It's a drama about a couple whose 6-year-old son goes missing while they're on holiday in France during the 2006 World Cup. In the course of 8 x 1 hour episodes using flashback and flash-forward between 2006, 2009 and the present day (well, 2014) the hunt for the missing child is explored through the eyes of the parents, and principally the father played by James Nesbitt as he never gives up hope of finding his son again.
With the whole gamut of emotions from despair through to rage, and covering some uncomfortable topics from child abduction, trafficking and paedophilia, drug abuse, police and judicial corruption, murder, stress, loss of trust and marriage break-up, the drama would test the best of both film makers and actors. And as might be expected there are some successes and failures.
The series is slow moving and thorough, exploring many uncomfortable corners of human life. Generally it feels believable - but there is a major let-down in the final episode where there is a too-rapid tidying up of loose ends, followed by an ambiguous ending.

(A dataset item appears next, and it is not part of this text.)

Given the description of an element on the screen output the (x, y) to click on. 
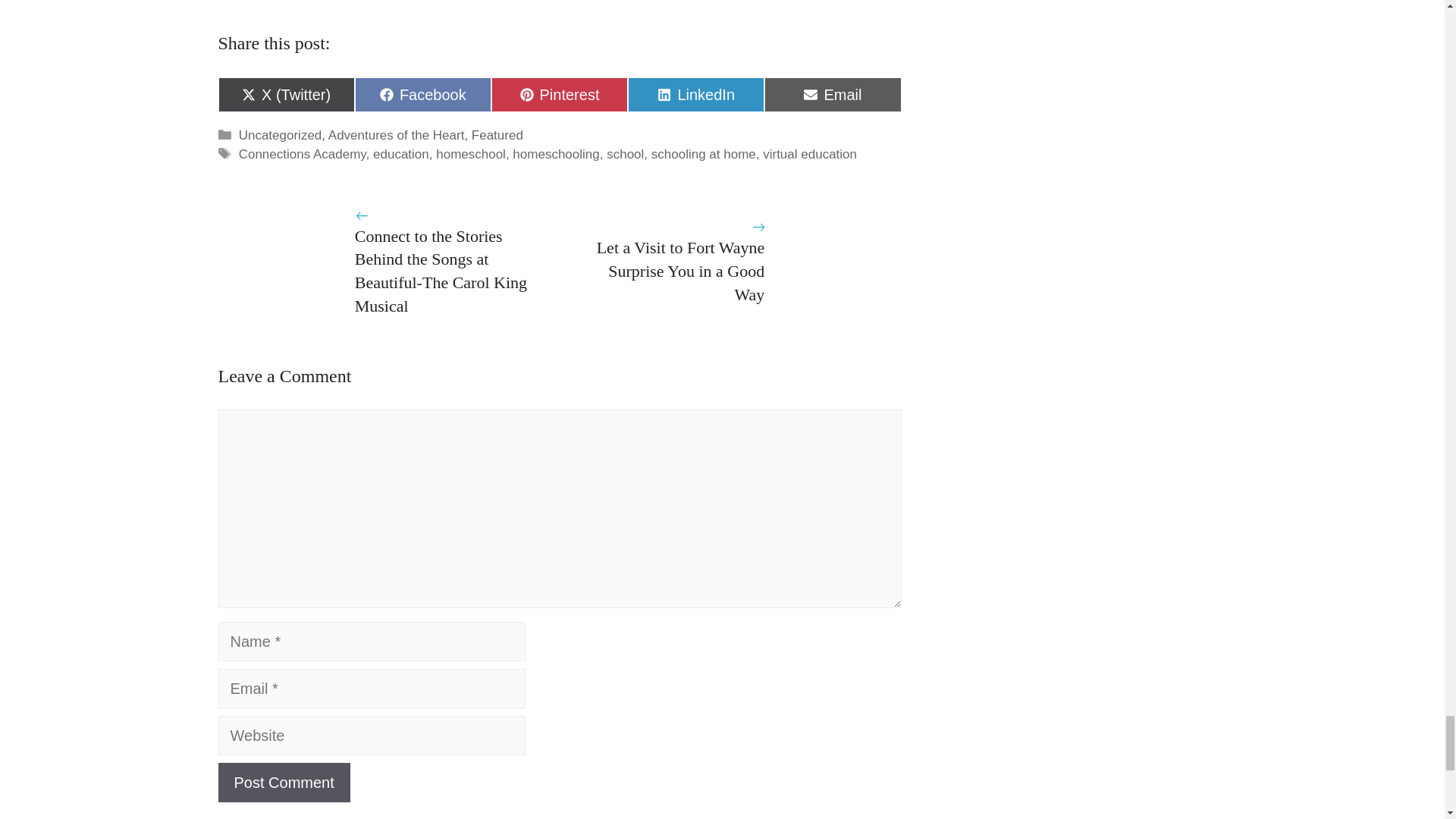
Post Comment (284, 782)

Unfortunately for me I have always found James Nesbitt to be a 'wooden' actor - in some scenes that is an advantage as his internal turmoil is hidden, but for the most part his acting hides the emotional despair that any parent would feel. The mother is played by Frances O'Connor who is more believable. And then there are a series of characters who speak with a mix of genuine and bogus France accents, and one rather good portrayal by Arsher Ali of the thoroughly odious, manipulative journalist Malik Suri. [Aside: there is even a bit of leaping-on-the-bandwagon here, as he goes in for a minor bit of mobile phone voicemail 'hacking'].
I enjoyed it (if one can 'enjoy' a drama about such uncomfortable topics) but with some reservations. I'll give it 4/5 stars.